Take Denmark's decision to fight deepfakes by creating a new copyright over your likeness:

https://www.theguardian.com/technology/2025/jun/27/deepfakes-denmark-copyright-law-artificial-intelligence

Copyright – a property right – is an incredibly bad way to deal with human rights like privacy. For one thing, it makes privacy into a luxury good that only the wealthy can afford (remember, a discount for clicking through a waiver of your privacy right is the same thing as an extra charge for not waiving your privacy rights). For another, property rights are very poorly suited to managing things that have joint ownership, such as private information. As soon as you turn private information into private property, you have to answer questions like, "Which twin owns the right to their face" and "Who owns the right to the fact that your abusive mother is your mother – you, or her? And if it's her, does she get to stop you from publishing a memoir about the abuse?"

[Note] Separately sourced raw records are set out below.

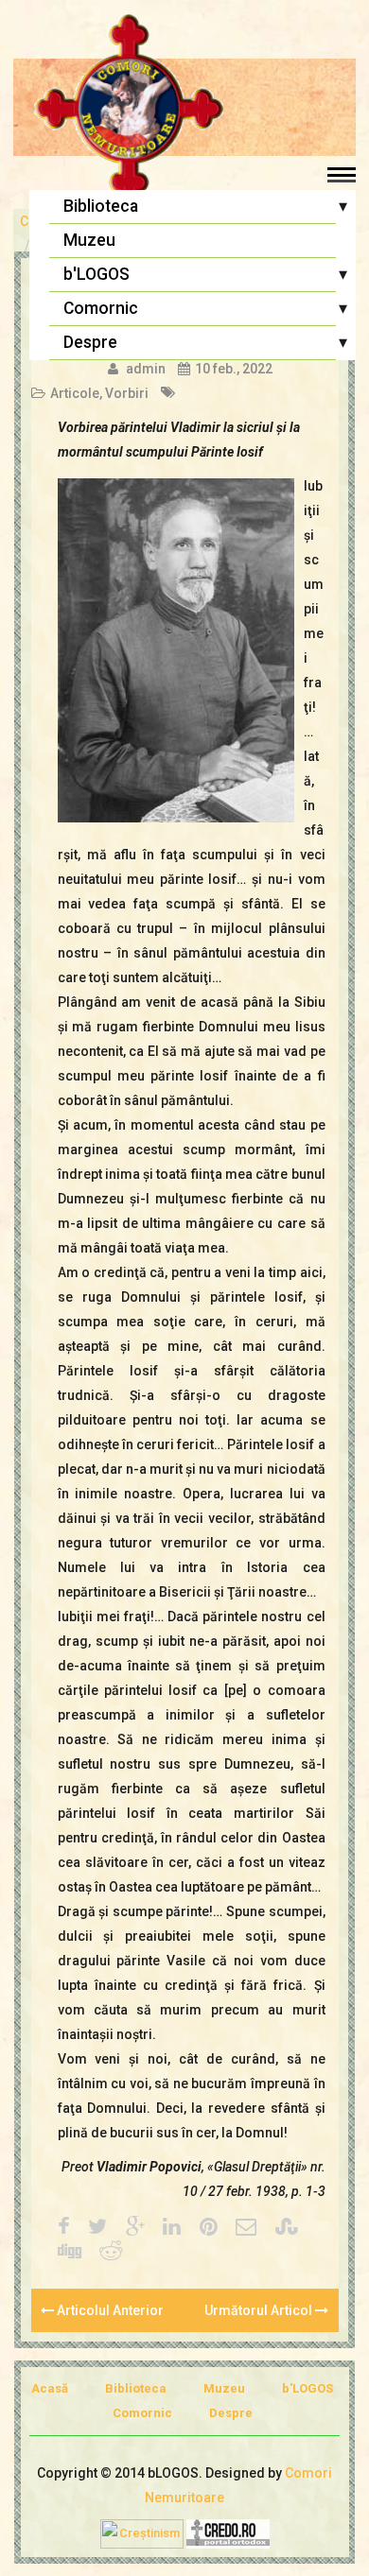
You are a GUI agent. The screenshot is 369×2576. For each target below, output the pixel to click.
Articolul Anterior (109, 2310)
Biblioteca (100, 206)
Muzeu (89, 240)
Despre (90, 342)
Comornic (100, 308)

Copyright – a state-backed transferable monopoly over expression – is really hard to get right. Legislatures and courts have struggled to balance free expression and copyright for centuries, and there's a complex web of "limitations and exceptions" to copyright. Privacy is also incredibly complex, and has its own limitations and exceptions, and they are very different from copyright's limits. I mean, they have to be: privacy rules defend your human right to a personal zone of autonomy; copyright is intended to create economic incentives to produce new creative works. It would be very weird if the same rules served both ends.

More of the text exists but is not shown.